Schon bisher fördern Einschaltungen der öffentlichen Hand indirekt Medien. Ab 5000 Euro stehen diese Ausgaben in einer Datenbank. In Summe waren das 180 Millionen pro Jahr. Das entspricht den Werbeausgaben des ReweKonzerns in Österreich. Doch während er seine Etats so wirkungsvoll wie möglich verteilt, vergibt die Politik das Geld freihändig in Schieflage. Eine Analyse des Medienhauses Wien zeigt, dass fast zwei Drittel der 2018 und 2019 von der Regierung dafür verwendeten 31 Millionen Euro bei drei Boulevardzeitungen gelandet sind. Der Konsument eines solchen Hauptstadtblatts war ihr bis zu fünf Mal so viel wert wie der Leser einer Bundesländerzeitung.

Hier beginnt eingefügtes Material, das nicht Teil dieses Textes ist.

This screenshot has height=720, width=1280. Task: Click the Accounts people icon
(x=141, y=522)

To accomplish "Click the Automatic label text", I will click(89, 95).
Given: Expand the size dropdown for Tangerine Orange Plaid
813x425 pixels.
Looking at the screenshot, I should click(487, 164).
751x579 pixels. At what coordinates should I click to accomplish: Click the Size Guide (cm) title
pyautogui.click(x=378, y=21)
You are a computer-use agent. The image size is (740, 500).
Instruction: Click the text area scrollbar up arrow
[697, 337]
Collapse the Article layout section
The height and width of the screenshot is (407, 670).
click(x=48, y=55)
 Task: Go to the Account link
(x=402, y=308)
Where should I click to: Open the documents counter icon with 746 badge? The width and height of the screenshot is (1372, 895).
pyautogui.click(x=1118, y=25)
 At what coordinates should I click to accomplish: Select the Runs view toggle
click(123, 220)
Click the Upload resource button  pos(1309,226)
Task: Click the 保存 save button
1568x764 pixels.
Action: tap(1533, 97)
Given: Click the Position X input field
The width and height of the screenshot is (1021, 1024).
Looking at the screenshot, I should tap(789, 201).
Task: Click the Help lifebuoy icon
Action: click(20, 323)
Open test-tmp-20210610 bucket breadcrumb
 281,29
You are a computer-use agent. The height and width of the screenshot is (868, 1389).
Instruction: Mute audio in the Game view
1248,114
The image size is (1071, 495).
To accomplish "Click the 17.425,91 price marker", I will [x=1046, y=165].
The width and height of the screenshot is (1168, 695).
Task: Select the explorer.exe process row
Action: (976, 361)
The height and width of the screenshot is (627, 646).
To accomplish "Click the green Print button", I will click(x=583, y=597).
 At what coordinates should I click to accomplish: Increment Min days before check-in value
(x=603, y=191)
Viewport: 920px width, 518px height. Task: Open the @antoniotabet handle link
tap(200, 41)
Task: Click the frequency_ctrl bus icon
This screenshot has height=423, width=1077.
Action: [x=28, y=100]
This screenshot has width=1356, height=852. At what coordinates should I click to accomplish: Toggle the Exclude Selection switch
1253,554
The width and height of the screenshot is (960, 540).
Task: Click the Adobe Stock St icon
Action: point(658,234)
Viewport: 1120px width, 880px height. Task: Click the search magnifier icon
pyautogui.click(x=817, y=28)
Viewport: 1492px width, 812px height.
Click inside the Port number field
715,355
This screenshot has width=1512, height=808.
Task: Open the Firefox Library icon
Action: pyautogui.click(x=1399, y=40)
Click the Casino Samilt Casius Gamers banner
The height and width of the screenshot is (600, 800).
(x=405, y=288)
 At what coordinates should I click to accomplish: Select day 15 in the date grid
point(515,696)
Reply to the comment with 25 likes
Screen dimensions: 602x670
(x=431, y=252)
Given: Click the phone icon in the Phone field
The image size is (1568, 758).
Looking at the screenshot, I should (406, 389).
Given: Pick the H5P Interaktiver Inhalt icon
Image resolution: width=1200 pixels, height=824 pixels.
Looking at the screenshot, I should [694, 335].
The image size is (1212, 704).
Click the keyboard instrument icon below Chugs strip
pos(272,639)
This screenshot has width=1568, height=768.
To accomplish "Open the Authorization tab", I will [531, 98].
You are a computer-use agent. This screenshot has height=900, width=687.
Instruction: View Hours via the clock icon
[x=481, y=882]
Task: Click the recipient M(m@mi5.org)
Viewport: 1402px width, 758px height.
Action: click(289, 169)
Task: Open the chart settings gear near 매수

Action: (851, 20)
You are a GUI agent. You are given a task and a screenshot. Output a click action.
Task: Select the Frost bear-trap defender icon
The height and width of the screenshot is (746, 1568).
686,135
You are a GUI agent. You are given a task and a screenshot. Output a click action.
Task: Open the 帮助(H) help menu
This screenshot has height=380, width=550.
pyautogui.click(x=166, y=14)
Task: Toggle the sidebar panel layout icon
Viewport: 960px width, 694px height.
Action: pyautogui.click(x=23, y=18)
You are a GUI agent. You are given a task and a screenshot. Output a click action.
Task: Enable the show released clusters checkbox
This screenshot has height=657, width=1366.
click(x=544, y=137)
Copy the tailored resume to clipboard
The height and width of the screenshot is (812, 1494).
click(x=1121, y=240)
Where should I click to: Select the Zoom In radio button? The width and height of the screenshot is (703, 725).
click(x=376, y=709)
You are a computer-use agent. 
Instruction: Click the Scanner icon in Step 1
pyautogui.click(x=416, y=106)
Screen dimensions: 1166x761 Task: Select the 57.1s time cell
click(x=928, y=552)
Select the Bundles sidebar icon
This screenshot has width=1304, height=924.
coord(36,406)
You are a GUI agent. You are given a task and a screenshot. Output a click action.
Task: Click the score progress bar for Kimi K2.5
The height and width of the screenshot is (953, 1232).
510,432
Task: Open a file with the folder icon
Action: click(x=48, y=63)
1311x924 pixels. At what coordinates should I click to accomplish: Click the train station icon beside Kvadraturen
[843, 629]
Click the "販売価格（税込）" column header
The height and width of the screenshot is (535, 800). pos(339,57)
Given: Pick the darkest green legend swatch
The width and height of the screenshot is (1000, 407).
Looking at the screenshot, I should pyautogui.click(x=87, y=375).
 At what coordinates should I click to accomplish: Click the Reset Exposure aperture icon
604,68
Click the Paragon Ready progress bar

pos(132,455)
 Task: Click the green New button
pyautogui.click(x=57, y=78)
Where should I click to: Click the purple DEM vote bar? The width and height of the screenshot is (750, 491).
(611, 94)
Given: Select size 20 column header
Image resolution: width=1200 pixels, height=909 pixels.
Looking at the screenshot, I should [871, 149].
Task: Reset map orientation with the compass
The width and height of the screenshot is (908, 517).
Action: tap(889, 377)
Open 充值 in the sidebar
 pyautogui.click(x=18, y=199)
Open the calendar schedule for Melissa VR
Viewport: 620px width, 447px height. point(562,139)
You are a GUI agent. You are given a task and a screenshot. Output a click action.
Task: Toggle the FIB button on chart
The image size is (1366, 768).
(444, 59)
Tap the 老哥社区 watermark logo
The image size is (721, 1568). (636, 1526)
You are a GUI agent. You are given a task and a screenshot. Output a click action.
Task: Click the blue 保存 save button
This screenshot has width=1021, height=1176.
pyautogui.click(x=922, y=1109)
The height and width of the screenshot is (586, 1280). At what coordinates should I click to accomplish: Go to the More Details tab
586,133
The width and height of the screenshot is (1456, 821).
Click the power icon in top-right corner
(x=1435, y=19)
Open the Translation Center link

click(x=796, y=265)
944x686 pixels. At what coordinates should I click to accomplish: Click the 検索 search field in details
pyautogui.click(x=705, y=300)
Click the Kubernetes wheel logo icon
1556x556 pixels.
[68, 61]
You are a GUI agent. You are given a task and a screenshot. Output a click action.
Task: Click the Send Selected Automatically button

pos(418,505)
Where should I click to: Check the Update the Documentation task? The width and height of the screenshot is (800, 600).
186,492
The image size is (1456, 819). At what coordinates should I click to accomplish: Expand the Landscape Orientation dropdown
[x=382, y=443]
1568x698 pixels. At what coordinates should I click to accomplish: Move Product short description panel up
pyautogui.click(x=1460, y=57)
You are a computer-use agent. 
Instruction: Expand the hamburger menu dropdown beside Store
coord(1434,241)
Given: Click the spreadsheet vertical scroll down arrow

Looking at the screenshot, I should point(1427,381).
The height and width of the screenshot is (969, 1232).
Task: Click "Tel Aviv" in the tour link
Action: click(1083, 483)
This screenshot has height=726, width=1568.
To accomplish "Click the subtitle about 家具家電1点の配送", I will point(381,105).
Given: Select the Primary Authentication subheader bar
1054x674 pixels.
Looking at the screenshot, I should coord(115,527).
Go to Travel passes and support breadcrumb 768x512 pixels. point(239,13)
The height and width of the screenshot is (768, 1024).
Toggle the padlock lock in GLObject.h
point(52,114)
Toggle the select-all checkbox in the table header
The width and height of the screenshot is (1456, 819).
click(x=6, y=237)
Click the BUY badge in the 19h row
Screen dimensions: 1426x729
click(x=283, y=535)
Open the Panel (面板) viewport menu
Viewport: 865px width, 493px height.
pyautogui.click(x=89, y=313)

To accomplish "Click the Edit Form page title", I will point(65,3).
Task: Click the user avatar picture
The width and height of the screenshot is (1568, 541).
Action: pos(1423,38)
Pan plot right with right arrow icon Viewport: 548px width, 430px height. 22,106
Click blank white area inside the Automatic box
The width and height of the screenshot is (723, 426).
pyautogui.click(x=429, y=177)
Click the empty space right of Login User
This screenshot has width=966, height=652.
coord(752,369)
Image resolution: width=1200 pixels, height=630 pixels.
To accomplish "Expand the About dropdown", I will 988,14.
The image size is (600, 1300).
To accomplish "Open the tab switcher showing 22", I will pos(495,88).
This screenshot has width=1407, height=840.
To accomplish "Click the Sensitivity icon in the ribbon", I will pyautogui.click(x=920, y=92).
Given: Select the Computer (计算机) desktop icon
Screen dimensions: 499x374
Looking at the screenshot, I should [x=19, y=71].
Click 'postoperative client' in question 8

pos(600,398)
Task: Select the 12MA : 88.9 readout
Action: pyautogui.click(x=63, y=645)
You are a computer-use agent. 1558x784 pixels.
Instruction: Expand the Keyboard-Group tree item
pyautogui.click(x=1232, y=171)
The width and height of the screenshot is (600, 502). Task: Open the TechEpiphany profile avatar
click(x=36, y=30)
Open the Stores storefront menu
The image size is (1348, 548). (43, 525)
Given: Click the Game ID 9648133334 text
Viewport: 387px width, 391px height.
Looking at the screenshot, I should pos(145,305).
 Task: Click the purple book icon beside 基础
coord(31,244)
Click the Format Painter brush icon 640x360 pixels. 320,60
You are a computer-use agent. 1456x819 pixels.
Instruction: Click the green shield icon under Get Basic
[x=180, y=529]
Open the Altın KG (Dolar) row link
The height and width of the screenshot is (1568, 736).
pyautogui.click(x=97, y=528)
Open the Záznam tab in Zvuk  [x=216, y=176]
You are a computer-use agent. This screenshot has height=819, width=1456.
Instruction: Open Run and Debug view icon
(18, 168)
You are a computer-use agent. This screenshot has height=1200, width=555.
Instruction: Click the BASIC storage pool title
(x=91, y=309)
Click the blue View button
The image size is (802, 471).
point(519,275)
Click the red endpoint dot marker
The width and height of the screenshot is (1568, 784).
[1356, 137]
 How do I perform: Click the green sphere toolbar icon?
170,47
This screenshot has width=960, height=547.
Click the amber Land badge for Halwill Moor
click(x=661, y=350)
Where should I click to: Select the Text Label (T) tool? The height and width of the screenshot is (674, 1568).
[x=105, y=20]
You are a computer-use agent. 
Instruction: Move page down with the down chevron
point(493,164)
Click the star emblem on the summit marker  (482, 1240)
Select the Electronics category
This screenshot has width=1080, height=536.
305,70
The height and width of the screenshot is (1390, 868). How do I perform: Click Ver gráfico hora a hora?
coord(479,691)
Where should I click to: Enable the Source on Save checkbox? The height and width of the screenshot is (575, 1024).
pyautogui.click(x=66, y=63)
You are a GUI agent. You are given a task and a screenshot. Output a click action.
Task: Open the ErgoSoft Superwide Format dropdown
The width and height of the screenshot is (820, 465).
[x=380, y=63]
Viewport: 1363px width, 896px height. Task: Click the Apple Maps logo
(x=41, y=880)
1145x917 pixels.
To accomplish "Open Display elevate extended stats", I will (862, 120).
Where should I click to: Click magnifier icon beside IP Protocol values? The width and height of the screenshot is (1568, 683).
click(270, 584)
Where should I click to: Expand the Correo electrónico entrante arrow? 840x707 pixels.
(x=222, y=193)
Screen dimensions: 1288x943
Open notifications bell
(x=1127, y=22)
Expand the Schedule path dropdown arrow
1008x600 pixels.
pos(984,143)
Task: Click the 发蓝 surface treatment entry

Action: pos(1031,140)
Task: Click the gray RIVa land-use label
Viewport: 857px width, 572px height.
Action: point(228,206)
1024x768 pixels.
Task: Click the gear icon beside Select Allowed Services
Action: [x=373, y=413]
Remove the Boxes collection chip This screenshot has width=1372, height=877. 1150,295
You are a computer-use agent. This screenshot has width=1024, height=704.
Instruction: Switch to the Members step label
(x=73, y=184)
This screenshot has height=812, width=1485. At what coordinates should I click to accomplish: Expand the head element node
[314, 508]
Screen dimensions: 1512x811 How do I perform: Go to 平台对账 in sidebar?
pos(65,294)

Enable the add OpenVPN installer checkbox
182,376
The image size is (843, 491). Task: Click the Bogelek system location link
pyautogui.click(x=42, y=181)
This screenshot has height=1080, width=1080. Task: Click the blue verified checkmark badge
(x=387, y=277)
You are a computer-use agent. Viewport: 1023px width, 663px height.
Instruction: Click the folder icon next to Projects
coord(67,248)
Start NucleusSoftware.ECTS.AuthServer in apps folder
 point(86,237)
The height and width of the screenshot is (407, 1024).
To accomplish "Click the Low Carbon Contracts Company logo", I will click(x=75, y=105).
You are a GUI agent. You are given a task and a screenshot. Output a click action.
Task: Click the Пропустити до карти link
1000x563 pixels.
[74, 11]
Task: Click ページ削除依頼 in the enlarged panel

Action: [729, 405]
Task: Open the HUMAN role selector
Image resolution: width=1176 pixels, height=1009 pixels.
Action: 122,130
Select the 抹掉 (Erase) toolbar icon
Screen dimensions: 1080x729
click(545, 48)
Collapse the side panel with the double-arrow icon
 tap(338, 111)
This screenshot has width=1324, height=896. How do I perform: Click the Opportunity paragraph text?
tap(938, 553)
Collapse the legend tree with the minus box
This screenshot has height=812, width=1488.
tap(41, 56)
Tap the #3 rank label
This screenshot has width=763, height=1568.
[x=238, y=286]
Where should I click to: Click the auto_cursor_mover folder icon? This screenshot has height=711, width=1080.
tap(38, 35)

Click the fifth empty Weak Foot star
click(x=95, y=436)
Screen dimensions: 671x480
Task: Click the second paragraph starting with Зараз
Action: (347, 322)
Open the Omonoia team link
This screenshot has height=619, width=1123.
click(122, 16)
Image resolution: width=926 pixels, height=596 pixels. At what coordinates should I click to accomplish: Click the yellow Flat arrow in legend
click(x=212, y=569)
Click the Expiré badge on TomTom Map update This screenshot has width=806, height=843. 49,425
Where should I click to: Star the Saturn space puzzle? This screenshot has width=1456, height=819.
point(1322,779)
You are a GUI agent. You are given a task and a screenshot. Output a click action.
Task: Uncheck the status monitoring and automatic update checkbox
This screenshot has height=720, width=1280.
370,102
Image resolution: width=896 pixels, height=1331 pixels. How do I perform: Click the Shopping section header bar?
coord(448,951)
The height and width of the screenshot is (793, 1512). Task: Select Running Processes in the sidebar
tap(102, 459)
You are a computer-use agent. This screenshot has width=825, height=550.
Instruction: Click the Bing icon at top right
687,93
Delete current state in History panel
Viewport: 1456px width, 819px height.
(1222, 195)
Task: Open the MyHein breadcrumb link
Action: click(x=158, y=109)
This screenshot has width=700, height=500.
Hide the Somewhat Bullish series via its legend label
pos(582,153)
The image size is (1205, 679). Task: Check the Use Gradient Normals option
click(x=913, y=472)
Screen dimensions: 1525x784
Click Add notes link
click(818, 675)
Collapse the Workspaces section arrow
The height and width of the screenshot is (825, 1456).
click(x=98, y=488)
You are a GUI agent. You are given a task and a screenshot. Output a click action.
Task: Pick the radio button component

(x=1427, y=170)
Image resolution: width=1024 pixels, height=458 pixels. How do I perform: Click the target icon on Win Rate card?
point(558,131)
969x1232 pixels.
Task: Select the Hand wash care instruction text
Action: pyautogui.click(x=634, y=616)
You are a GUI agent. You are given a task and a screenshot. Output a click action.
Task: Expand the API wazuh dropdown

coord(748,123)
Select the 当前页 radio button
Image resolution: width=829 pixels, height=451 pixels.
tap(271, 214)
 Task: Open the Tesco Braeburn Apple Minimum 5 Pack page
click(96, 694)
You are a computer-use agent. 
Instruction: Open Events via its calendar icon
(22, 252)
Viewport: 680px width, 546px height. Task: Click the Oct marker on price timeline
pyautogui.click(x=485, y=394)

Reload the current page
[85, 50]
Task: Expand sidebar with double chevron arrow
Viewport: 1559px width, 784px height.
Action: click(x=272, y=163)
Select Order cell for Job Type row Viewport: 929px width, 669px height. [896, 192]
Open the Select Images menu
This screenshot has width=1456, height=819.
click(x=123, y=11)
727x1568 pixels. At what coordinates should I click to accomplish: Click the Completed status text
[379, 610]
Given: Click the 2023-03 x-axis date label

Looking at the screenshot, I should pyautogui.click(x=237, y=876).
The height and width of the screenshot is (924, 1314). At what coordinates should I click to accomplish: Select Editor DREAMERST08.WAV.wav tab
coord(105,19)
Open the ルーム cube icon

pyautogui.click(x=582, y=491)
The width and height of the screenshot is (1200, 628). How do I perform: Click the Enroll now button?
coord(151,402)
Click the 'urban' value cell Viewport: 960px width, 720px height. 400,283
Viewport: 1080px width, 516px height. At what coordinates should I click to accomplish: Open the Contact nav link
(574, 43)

Aus dieser Perspektive ist die aktuelle Ausschreibung solcher Etats richtig. Sie müssen nach Effizienz und dürfen nicht aufgrund von Wohlwollen eingesetzt werden. Doch auch die Kritik der Opposition ist nachvollziehbar. Ihre Öffentlichkeitsarbeit gerät noch mehr ins Hintertreffen. Ausgerechnet die indirekt geförderten Medien müssen diesen Nachteil redaktionell ausgleichen.
Ordentliche Politik sieht anders aus. Sie deklariert klar, was sie tut. So wie dies mit der neuen Digitalförderung geschehen soll, die dank Digitalsteuer 20 Millionen betragen wird. Der zehn Mal so große Etatkuchen der Regierung ist aber bloß eine überfällige Beendigung von Missständen, durch die andere entstehen können. Regierungswerbung darf weniger denn je einem Parteiinteresse dienen. Die Koalition steht dabei ebenso unter Beobachtung wie die Medien, die davon profitieren.